____ RECORDS FOR THE EXERCISE
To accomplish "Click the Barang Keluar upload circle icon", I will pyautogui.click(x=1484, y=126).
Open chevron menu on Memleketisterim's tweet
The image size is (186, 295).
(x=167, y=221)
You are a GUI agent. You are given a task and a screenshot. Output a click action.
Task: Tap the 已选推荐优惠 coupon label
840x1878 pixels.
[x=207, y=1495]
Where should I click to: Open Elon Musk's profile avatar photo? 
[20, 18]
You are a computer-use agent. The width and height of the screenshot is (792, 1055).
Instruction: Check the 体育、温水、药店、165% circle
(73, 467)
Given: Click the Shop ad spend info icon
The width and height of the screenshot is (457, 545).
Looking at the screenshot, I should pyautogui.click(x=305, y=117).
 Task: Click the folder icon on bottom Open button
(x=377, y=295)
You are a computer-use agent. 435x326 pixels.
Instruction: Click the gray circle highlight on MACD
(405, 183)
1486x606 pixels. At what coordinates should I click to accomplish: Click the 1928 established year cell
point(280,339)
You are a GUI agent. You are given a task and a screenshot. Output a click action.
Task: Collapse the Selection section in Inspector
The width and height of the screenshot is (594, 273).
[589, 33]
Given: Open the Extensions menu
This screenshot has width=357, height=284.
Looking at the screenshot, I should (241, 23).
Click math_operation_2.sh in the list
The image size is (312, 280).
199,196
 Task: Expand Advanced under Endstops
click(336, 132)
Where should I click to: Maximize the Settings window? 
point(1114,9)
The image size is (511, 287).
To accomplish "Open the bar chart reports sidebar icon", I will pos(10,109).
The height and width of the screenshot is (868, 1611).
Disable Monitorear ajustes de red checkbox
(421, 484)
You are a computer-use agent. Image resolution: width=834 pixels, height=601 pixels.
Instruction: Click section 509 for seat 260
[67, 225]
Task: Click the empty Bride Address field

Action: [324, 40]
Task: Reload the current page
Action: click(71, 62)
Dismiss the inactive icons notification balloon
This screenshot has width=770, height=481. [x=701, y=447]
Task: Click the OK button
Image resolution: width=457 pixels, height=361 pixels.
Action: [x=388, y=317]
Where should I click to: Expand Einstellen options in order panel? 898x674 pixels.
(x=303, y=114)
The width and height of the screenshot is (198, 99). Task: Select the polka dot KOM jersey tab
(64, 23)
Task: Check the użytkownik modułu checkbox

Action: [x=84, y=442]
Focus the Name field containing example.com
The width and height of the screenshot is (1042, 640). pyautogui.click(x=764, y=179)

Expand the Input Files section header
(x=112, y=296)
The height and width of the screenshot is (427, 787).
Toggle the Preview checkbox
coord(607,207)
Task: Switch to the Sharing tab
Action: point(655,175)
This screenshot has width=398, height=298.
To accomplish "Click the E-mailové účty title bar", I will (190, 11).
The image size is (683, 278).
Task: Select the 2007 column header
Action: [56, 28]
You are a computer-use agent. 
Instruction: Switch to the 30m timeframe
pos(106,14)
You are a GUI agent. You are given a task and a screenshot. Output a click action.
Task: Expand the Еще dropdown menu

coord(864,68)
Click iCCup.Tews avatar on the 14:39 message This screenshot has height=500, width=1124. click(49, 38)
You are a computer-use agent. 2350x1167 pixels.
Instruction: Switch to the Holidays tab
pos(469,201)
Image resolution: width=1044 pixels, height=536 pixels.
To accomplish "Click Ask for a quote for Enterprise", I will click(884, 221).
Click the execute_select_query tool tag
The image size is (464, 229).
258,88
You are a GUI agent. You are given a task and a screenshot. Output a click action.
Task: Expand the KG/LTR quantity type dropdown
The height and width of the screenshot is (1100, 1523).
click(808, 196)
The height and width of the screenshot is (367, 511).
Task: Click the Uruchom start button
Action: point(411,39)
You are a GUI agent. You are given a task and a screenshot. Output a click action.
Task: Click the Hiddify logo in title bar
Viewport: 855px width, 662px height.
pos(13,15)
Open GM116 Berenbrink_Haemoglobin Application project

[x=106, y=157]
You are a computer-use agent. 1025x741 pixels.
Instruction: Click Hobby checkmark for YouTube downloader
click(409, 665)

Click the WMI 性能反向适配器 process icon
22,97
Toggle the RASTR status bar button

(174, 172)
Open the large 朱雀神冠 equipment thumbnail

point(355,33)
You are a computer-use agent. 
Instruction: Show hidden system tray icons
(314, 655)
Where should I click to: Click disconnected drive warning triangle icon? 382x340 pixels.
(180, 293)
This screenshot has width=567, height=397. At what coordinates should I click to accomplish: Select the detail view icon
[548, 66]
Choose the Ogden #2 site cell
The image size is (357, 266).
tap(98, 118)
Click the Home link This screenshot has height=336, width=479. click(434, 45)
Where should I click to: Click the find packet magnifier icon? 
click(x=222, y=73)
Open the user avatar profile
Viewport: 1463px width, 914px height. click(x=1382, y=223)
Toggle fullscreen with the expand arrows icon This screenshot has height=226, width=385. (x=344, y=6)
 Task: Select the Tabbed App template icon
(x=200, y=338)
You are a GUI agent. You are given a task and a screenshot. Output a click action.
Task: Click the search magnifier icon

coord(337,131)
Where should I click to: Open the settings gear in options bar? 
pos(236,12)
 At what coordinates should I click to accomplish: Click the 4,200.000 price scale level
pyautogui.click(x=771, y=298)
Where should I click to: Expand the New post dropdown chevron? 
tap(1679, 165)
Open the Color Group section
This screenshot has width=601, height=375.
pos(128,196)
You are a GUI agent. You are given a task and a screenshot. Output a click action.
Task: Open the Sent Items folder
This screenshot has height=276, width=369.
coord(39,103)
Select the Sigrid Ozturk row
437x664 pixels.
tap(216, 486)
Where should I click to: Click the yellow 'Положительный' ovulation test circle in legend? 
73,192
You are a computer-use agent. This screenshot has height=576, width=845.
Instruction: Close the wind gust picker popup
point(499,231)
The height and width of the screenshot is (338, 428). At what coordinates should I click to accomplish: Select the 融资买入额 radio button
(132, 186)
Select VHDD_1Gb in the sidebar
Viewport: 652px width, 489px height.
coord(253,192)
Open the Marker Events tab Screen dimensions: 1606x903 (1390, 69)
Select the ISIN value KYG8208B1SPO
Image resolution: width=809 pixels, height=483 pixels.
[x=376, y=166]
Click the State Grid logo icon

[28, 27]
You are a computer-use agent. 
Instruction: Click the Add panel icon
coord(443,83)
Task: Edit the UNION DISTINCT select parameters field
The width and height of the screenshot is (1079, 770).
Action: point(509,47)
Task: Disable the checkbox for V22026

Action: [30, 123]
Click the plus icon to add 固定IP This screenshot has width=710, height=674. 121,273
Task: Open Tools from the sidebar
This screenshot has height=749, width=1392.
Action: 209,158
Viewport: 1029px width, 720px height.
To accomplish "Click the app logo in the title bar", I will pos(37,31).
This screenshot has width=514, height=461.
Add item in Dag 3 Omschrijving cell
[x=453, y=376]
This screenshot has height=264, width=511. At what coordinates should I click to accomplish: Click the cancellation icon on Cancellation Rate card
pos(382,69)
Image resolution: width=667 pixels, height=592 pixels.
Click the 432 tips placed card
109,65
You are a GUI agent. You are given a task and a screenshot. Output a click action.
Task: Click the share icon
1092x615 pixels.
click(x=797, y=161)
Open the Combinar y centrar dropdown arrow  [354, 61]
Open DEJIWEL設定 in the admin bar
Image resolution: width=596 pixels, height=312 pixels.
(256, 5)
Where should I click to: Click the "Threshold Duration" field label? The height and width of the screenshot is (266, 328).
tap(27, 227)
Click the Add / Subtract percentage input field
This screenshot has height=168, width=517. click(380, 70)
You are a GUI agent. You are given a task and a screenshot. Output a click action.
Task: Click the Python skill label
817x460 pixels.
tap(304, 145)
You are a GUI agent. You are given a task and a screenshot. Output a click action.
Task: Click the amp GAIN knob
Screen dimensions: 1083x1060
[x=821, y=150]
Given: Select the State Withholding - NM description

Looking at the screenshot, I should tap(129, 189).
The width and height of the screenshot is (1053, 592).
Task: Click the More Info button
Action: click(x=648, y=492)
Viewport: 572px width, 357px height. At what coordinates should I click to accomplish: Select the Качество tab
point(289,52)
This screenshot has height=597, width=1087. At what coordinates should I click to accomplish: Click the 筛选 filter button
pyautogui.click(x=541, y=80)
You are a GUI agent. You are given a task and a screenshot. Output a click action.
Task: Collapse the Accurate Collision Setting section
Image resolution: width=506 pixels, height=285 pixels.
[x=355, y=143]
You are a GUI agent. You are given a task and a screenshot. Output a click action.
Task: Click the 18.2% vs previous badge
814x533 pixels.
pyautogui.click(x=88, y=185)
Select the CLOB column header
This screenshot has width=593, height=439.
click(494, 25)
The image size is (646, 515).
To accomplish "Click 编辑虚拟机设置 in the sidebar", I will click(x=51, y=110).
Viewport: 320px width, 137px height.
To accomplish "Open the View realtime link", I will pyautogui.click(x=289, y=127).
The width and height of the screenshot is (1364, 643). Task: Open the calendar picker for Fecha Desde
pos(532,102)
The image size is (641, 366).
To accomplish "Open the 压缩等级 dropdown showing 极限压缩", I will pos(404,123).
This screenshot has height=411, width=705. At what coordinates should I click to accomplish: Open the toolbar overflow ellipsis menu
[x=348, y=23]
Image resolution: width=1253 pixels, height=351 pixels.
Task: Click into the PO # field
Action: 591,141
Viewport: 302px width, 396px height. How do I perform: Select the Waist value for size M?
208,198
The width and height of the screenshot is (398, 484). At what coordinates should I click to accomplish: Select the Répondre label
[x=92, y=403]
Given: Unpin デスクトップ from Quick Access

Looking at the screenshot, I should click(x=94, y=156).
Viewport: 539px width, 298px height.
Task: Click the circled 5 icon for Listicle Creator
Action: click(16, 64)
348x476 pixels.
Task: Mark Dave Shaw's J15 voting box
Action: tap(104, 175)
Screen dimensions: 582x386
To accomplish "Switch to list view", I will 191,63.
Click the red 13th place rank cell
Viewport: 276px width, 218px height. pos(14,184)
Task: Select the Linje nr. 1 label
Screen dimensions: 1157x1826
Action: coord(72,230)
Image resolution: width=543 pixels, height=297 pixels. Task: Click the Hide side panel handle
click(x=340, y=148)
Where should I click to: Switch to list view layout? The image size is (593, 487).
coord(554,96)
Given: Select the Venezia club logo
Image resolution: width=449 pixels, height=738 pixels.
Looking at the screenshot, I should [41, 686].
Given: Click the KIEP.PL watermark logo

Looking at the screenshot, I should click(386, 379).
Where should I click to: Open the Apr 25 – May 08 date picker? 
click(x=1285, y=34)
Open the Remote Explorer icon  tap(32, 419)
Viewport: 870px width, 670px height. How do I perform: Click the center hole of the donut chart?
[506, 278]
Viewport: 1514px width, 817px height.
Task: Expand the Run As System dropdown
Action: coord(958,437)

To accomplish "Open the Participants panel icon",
________
Resize the listing lines starting at the one containing "price scale level" and ending at the one containing "point(499,231)", and give back only those lines, requests included. Multiply every coordinate in the answers by 1.85 and round to whole numbers, halves up, leaving all other numbers unchanged.

 At what coordinates should I click to accomplish: Click the 4,200.000 price scale level
pyautogui.click(x=1426, y=551)
Where should I click to: Expand the New post dropdown chevron? 
tap(3106, 305)
Open the Color Group section
This screenshot has width=601, height=375.
pos(237,363)
You are a GUI agent. You are given a task and a screenshot. Output a click action.
Task: Open the Sent Items folder
This screenshot has height=276, width=369.
coord(72,191)
Select the Sigrid Ozturk row
437x664 pixels.
tap(400, 899)
Where should I click to: Click the yellow 'Положительный' ovulation test circle in legend? 
135,355
You are a computer-use agent. This screenshot has height=576, width=845.
Instruction: Close the wind gust picker popup
point(923,427)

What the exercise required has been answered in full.